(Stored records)
........

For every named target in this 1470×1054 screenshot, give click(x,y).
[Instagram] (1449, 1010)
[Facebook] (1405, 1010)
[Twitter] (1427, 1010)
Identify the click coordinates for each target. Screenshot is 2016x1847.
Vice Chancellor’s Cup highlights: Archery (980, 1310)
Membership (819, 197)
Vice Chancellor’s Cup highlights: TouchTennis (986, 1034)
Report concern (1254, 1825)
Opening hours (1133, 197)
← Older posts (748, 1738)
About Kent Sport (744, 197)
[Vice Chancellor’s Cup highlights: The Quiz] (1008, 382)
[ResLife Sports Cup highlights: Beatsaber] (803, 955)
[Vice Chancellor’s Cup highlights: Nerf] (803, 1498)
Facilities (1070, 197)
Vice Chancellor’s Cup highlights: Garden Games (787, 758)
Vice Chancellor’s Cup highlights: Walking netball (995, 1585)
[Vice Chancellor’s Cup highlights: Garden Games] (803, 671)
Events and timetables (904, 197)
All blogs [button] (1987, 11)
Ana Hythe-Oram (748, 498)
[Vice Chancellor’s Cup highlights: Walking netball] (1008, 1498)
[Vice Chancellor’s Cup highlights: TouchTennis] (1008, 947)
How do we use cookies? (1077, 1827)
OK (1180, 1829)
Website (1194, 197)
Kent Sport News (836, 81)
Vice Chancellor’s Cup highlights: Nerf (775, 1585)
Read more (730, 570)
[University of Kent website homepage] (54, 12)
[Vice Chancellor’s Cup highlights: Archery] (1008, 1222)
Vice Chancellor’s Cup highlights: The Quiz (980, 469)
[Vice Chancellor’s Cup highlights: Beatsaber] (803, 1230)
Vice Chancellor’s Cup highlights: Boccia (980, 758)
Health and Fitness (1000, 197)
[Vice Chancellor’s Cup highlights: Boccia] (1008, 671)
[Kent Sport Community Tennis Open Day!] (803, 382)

........

In the entries above, some lines may contain the string "Nerf"; report how many, without additional comment.

2